SHORT PROBLEM 1:
In the article about David McKinstry's adoption memoir, condense the paragraph beginning "The book gives readers" into a short list that keeps its main facts.
SHORT PROBLEM 2:
Rename "sons" as "children" in the adoption memoir article, and give the passage from "The book gives" to "has since died." again with that change.
SHORT PROBLEM 3:
Go on with the article about David McKinstry's adoption memoir, picking up after its final sentence.

GIVEN TEXT:
Rebel Dad urges people to consider adoption
A Peterborough native – who was the first Canadian gay man allowed to legally adopt internationally – is releasing a memoir on World Adoption Day.
David McKinstry, 64, is the author of Rebel Dad: Triumphing Over Bureaucracy to Adopt Two Orphans Born Worlds
Apart.
The book gives readers an in-depth account of the international adoption system and McKinstry’s journey to adopt his two sons: Nicholas and Kolwyn.
It also highlights how far Canada has come regarding adoption regulations and gay rights.
As someone who was adopted himself, McKinstry said he always wanted to adopt a child.
“I just really had this hankering to be a parent.”
He started the adoption process in 1979 and was given the runaround for years before he finally got to the home visit stage.
At the time, McKinstry was living with his husband Nicholas, who has since died.
During several separate home visits, McKinstry said he and Nicholas were asked questions about their sex life that heterosexual couples would never be asked.

DATA SHOWN:
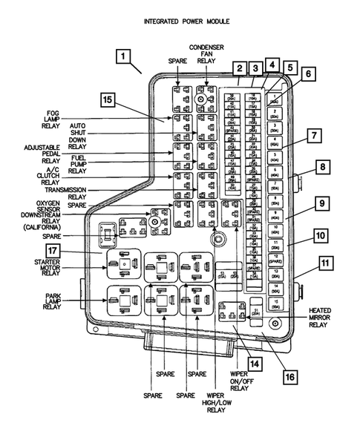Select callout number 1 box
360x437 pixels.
[x=123, y=56]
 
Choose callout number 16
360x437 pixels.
[x=290, y=376]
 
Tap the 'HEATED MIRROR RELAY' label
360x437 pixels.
[x=321, y=317]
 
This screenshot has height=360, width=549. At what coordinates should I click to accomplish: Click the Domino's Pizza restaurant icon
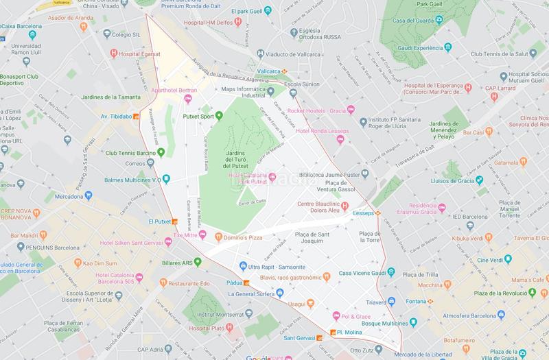pyautogui.click(x=218, y=237)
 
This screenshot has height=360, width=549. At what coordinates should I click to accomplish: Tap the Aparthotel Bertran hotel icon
pyautogui.click(x=188, y=101)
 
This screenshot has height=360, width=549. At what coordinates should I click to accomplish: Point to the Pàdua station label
pyautogui.click(x=234, y=281)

EXERCISE RESPONSE 1:
- The book offers an in-depth account of the international adoption system.
- It traces McKinstry's journey to adopt his two sons, Nicholas and Kolwyn.

EXERCISE RESPONSE 2:
The book gives readers an in-depth account of the international adoption system and McKinstry’s journey to adopt his two children: Nicholas and Kolwyn.
It also highlights how far Canada has come regarding adoption regulations and gay rights.
As someone who was adopted himself, McKinstry said he always wanted to adopt a child.
“I just really had this hankering to be a parent.”
He started the adoption process in 1979 and was given the runaround for years before he finally got to the home visit stage.
At the time, McKinstry was living with his husband Nicholas, who has since died.

EXERCISE RESPONSE 3:
“We were subjected to incredible degradation,” he said.
Finally, the government said he could adopt, but only internationally. He said he was asked by the government if he could be used as a test case for a gay Canadian to adopt abroad.
But when officials at multiple countries read his application, stating he was gay, he was denied by all of them.
Eventually, the Canadian government changed his status to say he was a widower – which was true, but they changed Nicholas’s name to Nicci, implying McKinstry was married to a woman.
His new application was accepted by India.
In 1998, McKinstry was approved to adopt a six-year-old boy from India, who’d been found two years earlier in an alley clutching his mother’s dead body. He was named Nicholas, after McKinstry’s late husband.
By then, McKinstry was running Woodhaven Country Lodge near Buckhorn with his partner Michael Rattenbury. The two are both Kenner Collegiate graduates and still run the resort today.
As they awaited the arrival of Nicholas, a woman with AIDS was staying at their lodge with her four-year-old son Kolwyn. Back then, AIDS was a death sentence.
When she heard McKinstry heard was adopting a boy from India, unafraid of any health issues he might have, she asked if he and Rattenbury would adopt her son.
“She didn’t have to ask twice,” McKinstry said.
Kolwyn’s adoption made McKinstry and Rattenbury the first gay couple in Canada to co-adopt.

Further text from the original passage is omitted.